Required task: Reproduce only the records from the line containing "Click the quoted" through the end of the records, including both ends, and keep the requests as they are. Multiply every coordinate in the answers by 0.2, round each to a whole number with halves going up, and leave the pictures out.

↓↓↓

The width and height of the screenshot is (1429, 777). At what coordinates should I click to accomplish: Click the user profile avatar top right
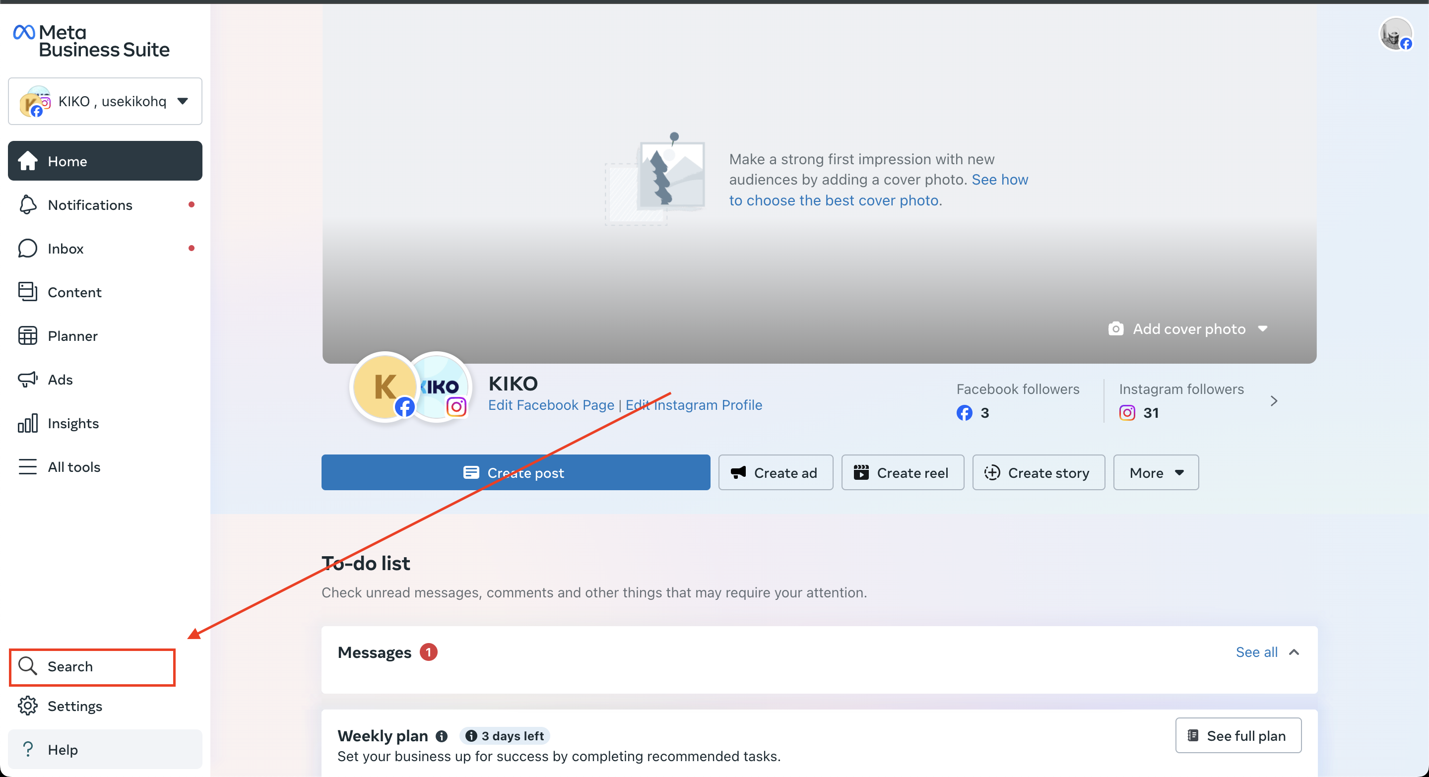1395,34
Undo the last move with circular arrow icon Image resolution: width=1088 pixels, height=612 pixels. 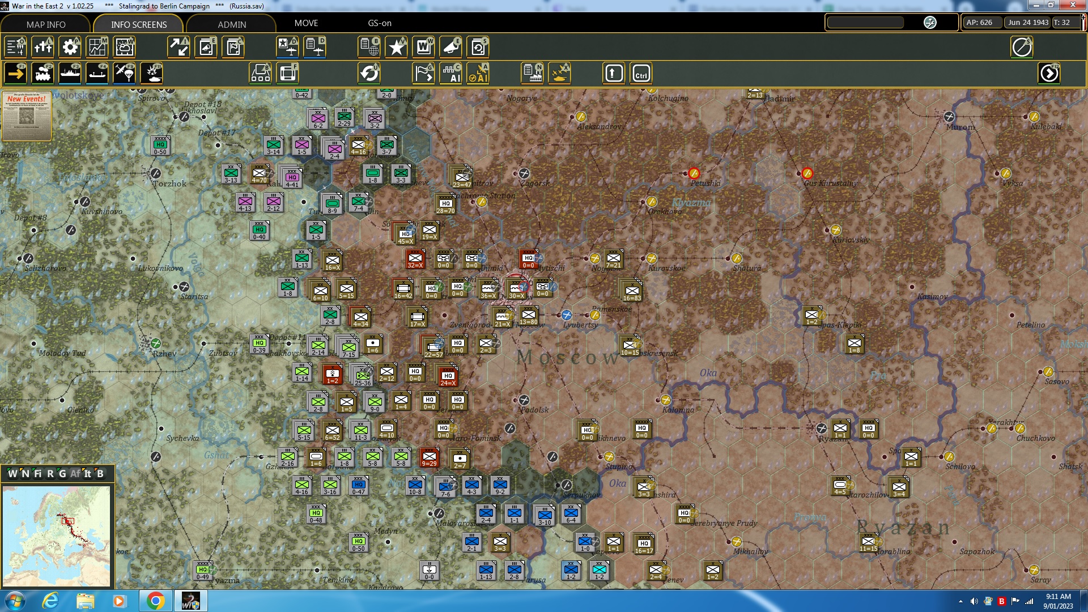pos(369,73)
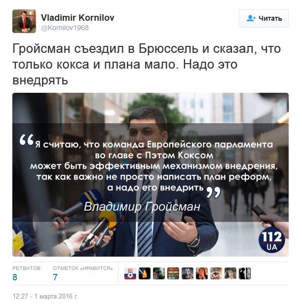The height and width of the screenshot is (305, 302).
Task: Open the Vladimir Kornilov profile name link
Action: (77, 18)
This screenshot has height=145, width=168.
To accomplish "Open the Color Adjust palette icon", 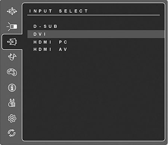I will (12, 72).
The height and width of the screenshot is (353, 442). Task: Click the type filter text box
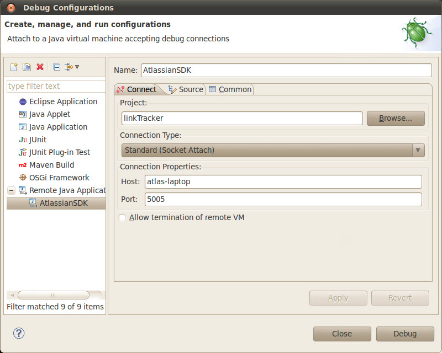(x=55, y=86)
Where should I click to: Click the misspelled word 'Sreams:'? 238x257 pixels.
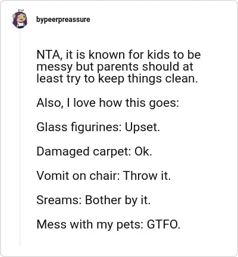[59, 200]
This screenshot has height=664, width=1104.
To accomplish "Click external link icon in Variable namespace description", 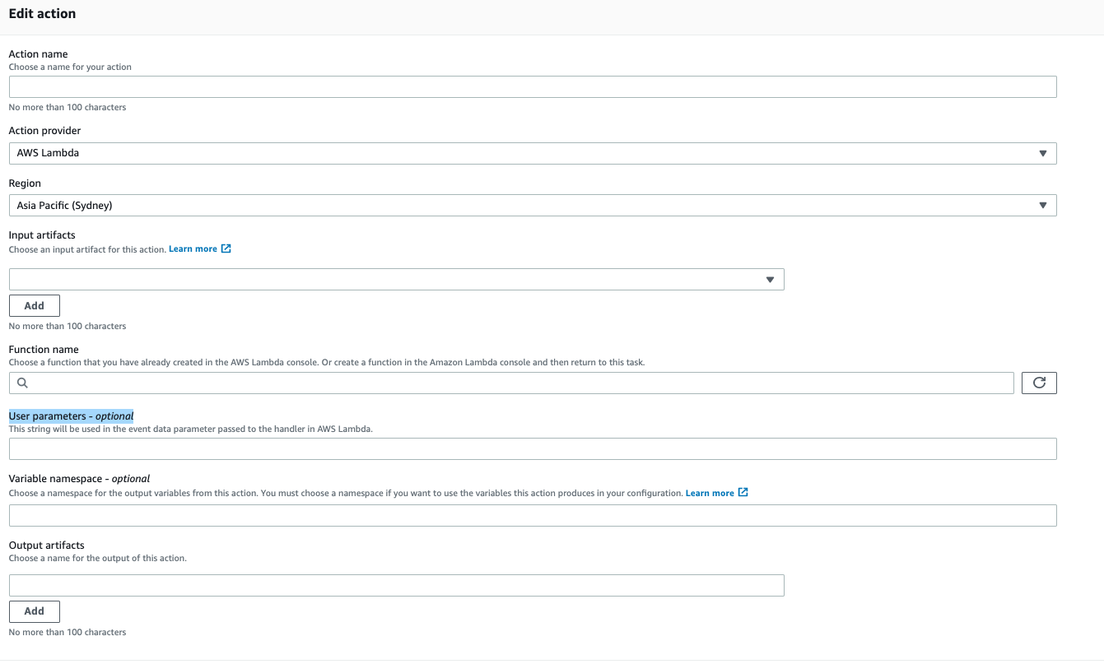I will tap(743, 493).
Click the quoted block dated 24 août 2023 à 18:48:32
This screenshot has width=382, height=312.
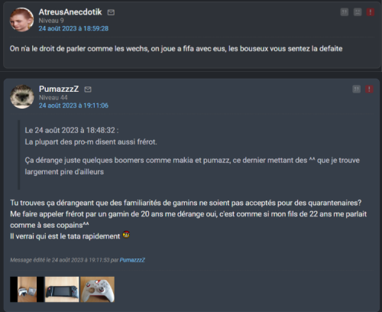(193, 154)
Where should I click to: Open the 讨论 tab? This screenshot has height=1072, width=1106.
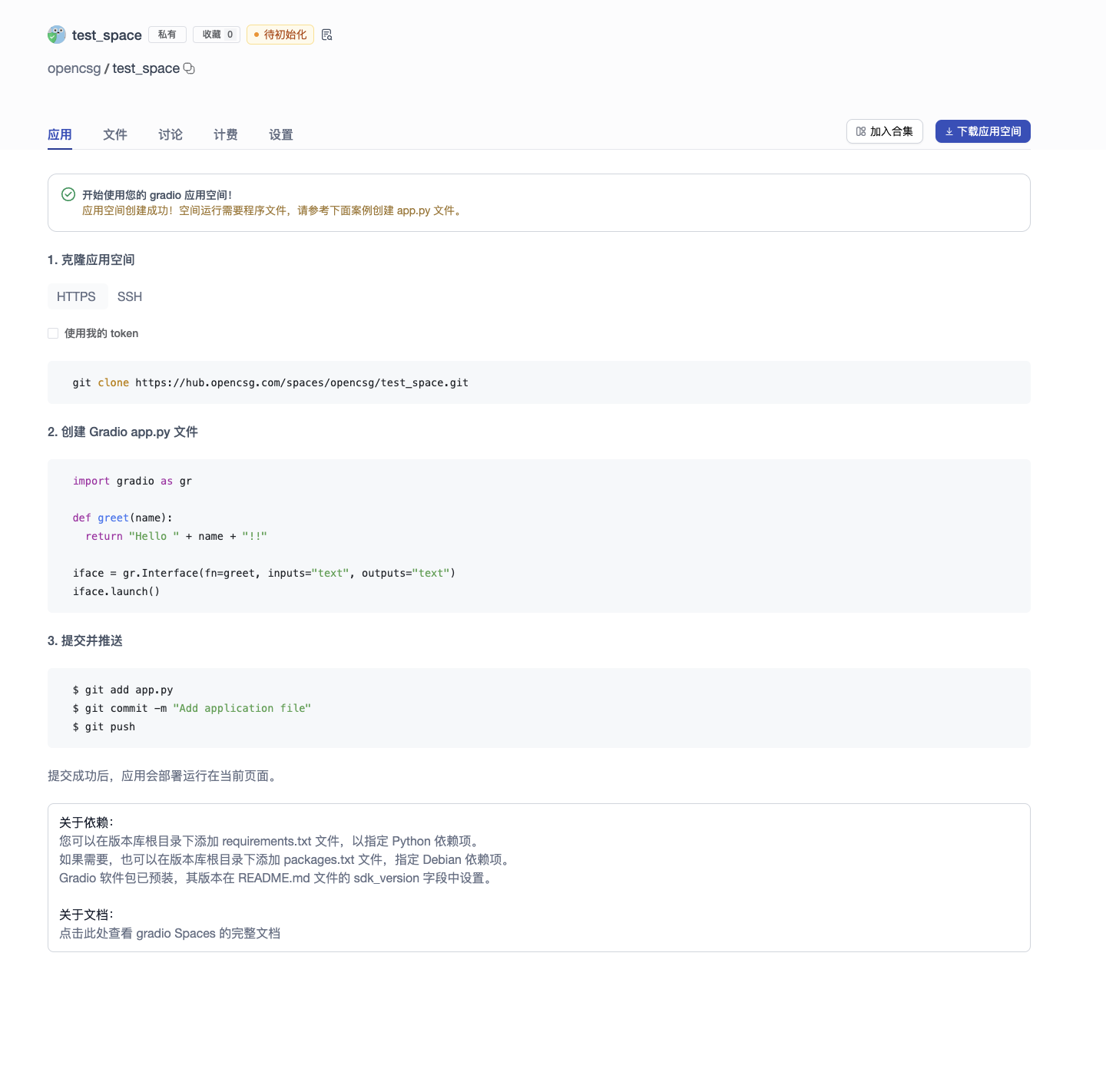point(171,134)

↑↑↑

Result of the task:
Click the quoted block dated 24 août 2023 à 18:48:32
This screenshot has width=382, height=312.
(39, 31)
Where should I click to: Open the 讨论 tab? This screenshot has height=1072, width=1106.
point(34,27)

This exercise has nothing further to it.